By John Diedrich and Ben Poston, Milwaukee Journal Sentinel –

MILWAUKEE — The U.S. Food and Drug Administration is required to inspect drugmakers every two years, but the Milwaukee Journal Sentinel found more than a thousand drug firms that have not been inspected for five years or more.

Examining inspection data since 1999, the newspaper found a similar pattern with medical device makers, but Congress does not require the agency to inspect those firms every two years. There is no set time period on when device makers should be inspected.

FDA officials did not dispute the newspaper’s findings, but said not all drug plants deserve the same oversight.

David Elder, director of the FDA’s Office of Regional Operations, said the agency would focus on a prescription drugmaker over firms that repackage drugs or those that test materials for quality.

“We cover the industry as well as we can with the available resources,” said Elder. “I don’t think there is a large gap in our areas of coverage that has a public health impact.”

● DIRECTIONS:
(a) Answer these questions from the report on FDA inspections.
(i) How often is the FDA required to inspect drugmakers?
(ii) From what year did the newspaper examine inspection data?
(iii) What position does David Elder hold?
(b) Retype everything in the report on FDA inspections from "By John Diedrich" down to "years or more.".

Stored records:
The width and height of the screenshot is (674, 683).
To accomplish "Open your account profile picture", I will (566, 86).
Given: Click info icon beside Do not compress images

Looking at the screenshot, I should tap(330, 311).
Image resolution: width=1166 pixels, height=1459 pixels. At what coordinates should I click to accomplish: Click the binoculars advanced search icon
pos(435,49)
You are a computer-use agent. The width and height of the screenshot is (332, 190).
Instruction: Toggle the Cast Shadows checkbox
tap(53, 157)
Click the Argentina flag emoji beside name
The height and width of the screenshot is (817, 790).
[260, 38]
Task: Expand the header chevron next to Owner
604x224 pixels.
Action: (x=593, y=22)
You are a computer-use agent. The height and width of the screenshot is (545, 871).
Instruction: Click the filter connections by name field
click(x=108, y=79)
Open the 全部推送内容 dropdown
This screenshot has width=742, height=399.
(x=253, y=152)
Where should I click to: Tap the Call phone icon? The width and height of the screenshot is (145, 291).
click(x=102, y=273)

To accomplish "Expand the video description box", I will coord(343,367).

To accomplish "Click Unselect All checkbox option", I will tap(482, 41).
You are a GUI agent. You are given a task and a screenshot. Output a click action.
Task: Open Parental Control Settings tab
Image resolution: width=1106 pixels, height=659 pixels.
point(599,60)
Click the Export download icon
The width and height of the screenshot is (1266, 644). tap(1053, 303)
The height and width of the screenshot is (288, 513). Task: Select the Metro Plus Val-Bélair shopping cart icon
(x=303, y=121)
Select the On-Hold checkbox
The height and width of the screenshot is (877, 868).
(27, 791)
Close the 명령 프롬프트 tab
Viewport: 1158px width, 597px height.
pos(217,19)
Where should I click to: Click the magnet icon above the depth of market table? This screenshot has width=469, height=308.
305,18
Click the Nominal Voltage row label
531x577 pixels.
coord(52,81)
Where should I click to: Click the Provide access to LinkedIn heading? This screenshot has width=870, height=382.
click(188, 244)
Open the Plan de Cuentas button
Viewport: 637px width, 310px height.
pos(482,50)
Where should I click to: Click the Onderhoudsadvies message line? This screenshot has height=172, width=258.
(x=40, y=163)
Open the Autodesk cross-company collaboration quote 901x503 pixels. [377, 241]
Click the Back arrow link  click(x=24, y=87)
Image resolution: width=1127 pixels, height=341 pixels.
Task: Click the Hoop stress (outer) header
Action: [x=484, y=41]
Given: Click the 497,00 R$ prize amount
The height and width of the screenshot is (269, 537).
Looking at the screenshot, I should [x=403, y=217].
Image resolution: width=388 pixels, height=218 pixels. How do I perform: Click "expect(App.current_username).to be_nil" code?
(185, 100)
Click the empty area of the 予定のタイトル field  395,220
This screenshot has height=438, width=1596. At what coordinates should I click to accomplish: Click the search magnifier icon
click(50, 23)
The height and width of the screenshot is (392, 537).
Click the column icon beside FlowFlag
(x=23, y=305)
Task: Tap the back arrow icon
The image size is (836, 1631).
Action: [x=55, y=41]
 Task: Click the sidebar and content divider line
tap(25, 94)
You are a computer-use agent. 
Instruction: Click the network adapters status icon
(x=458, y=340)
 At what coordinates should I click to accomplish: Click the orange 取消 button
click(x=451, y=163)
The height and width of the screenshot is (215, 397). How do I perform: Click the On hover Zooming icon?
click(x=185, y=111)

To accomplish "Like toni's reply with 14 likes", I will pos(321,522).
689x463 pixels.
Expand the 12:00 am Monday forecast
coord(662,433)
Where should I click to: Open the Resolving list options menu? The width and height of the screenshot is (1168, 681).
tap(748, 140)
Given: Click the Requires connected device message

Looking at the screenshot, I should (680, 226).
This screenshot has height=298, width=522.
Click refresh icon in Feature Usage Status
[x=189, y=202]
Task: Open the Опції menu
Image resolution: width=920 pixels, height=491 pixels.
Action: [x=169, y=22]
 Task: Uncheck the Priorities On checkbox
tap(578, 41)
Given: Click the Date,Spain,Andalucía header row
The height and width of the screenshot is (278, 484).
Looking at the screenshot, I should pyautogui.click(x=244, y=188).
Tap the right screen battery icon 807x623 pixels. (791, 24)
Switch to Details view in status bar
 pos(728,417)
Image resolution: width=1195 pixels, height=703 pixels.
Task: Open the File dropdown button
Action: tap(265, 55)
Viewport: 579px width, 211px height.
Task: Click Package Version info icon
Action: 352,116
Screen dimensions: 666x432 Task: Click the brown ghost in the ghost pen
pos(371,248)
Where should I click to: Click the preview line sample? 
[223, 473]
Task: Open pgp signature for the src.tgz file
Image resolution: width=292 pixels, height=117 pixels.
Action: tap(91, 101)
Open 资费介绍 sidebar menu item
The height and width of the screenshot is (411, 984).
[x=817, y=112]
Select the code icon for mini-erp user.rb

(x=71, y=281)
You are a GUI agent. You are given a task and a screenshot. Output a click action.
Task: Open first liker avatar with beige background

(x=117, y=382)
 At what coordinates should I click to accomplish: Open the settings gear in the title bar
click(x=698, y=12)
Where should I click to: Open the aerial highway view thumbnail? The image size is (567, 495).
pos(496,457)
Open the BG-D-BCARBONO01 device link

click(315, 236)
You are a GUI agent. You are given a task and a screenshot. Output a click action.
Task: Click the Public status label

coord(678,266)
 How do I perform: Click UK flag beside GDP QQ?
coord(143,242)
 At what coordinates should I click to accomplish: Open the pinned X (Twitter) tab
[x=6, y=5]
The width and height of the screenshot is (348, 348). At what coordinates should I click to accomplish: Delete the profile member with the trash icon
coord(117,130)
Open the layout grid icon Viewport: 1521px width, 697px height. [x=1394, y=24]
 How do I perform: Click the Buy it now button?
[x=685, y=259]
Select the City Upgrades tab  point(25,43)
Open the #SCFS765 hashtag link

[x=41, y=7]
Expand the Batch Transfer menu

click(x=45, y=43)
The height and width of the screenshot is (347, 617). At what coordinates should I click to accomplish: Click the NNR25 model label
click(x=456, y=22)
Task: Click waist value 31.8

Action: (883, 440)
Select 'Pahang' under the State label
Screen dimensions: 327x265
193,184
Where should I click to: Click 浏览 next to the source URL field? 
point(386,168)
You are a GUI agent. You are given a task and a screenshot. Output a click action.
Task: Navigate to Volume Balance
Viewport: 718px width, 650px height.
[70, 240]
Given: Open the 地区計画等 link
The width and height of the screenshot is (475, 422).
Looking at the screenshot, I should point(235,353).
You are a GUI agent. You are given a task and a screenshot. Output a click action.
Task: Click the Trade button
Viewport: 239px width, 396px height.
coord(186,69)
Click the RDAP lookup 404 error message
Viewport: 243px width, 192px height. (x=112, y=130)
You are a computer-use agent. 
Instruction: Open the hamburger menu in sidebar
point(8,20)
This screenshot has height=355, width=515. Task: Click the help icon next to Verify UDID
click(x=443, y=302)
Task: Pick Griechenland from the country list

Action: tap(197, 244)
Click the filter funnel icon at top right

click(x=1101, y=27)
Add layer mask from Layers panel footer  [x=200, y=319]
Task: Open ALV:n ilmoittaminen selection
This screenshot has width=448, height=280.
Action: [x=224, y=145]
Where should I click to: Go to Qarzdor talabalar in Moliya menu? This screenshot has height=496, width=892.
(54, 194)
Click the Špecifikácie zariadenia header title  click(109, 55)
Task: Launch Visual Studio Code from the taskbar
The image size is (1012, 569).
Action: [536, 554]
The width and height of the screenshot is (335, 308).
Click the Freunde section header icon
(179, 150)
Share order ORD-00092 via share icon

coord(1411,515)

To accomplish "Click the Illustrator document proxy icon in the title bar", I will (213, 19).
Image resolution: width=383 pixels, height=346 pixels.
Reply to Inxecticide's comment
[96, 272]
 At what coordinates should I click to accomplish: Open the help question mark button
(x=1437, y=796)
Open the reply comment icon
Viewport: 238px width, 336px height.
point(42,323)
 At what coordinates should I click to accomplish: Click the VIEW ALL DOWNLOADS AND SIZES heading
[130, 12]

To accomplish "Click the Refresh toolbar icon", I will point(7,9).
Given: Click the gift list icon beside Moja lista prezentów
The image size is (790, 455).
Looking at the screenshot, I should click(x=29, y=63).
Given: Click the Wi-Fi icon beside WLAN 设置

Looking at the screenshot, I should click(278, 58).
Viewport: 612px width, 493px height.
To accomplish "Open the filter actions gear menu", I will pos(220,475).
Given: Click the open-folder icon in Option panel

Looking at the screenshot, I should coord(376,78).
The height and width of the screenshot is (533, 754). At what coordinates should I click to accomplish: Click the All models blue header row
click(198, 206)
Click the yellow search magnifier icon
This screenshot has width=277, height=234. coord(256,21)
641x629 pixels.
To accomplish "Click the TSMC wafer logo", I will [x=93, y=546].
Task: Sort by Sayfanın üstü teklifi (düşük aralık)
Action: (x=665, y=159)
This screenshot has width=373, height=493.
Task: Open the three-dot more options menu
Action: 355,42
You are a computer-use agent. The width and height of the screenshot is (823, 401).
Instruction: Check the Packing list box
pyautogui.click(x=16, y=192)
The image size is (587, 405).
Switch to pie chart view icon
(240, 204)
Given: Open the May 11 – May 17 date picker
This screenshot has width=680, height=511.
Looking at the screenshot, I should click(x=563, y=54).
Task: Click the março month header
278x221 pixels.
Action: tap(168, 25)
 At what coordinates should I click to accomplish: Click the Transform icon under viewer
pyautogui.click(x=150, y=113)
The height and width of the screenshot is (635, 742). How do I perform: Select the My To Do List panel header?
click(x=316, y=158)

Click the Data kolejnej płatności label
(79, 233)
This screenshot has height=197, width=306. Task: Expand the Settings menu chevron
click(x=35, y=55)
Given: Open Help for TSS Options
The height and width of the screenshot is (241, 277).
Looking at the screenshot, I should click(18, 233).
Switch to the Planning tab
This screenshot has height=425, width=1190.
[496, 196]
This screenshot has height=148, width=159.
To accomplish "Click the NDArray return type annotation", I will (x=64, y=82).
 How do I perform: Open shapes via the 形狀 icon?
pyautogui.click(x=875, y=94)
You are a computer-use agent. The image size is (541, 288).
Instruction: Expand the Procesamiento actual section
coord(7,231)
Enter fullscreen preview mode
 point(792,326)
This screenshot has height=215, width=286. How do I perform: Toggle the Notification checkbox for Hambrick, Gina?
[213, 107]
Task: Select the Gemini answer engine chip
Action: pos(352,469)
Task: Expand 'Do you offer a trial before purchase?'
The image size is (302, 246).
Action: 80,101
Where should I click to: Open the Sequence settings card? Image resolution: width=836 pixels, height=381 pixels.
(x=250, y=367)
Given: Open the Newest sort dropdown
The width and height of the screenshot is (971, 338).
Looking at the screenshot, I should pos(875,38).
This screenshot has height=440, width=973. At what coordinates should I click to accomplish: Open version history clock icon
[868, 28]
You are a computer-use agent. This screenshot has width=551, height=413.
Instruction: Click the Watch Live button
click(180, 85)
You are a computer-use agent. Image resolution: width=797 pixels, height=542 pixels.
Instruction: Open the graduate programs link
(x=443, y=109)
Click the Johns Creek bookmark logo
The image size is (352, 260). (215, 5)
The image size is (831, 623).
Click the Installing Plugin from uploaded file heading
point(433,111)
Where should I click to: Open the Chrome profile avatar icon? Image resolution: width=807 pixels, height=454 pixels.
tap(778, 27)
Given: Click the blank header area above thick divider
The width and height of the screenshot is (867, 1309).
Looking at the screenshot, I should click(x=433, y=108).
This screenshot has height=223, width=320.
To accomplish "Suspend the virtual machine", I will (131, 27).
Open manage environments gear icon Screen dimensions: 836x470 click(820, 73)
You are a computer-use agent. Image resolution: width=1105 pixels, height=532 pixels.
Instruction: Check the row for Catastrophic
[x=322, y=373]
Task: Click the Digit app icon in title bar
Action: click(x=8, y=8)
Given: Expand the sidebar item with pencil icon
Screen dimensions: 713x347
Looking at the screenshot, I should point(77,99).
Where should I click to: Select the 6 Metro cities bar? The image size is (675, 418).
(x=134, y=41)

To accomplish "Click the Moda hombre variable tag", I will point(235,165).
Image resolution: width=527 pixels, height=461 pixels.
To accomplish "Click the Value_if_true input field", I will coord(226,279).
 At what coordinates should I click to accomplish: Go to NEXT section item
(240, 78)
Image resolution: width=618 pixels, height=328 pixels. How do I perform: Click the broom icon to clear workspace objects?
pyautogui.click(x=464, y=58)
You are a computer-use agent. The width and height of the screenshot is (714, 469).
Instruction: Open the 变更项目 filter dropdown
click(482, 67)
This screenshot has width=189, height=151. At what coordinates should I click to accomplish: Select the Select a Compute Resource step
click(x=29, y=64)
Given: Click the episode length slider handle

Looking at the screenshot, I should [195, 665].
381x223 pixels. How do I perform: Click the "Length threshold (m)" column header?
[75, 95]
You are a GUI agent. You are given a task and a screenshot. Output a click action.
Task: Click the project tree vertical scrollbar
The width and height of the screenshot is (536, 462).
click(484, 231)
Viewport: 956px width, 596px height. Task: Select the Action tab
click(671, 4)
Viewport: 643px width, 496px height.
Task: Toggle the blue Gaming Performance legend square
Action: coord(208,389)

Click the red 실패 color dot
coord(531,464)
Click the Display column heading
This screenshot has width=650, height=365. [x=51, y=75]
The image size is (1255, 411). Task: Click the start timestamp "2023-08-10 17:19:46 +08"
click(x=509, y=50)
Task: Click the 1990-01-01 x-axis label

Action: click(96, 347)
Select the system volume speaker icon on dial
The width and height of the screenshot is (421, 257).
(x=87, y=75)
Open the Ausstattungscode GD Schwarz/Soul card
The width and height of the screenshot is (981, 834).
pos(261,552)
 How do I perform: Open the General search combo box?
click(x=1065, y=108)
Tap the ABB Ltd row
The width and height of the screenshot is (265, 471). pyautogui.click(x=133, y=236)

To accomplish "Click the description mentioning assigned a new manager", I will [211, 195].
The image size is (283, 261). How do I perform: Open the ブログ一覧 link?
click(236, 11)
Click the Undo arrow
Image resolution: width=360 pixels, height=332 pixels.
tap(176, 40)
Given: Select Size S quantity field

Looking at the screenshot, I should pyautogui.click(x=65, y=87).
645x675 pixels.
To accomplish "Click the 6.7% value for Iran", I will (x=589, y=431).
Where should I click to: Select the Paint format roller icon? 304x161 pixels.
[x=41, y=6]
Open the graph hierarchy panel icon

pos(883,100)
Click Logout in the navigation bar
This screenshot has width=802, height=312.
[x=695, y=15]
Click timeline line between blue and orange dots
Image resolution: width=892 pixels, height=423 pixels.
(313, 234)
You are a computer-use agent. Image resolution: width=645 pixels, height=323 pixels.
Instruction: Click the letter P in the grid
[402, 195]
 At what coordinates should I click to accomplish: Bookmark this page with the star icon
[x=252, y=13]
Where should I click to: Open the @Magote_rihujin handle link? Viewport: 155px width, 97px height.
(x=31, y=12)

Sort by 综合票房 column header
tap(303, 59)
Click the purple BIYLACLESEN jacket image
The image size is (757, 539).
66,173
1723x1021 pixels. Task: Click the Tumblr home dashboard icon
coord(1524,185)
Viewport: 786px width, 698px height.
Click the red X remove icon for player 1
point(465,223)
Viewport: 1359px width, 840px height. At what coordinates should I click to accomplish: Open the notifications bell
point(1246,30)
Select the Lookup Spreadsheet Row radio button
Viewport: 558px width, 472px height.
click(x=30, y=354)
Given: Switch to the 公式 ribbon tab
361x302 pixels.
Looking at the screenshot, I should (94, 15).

● ANSWER SET:
(a)
(i) Every two years
(ii) 1999
(iii) Director of the FDA's Office of Regional Operations

(b)
By John Diedrich and Ben Poston, Milwaukee Journal Sentinel –

MILWAUKEE — The U.S. Food and Drug Administration is required to inspect drugmakers every two years, but the Milwaukee Journal Sentinel found more than a thousand drug firms that have not been inspected for five years or more.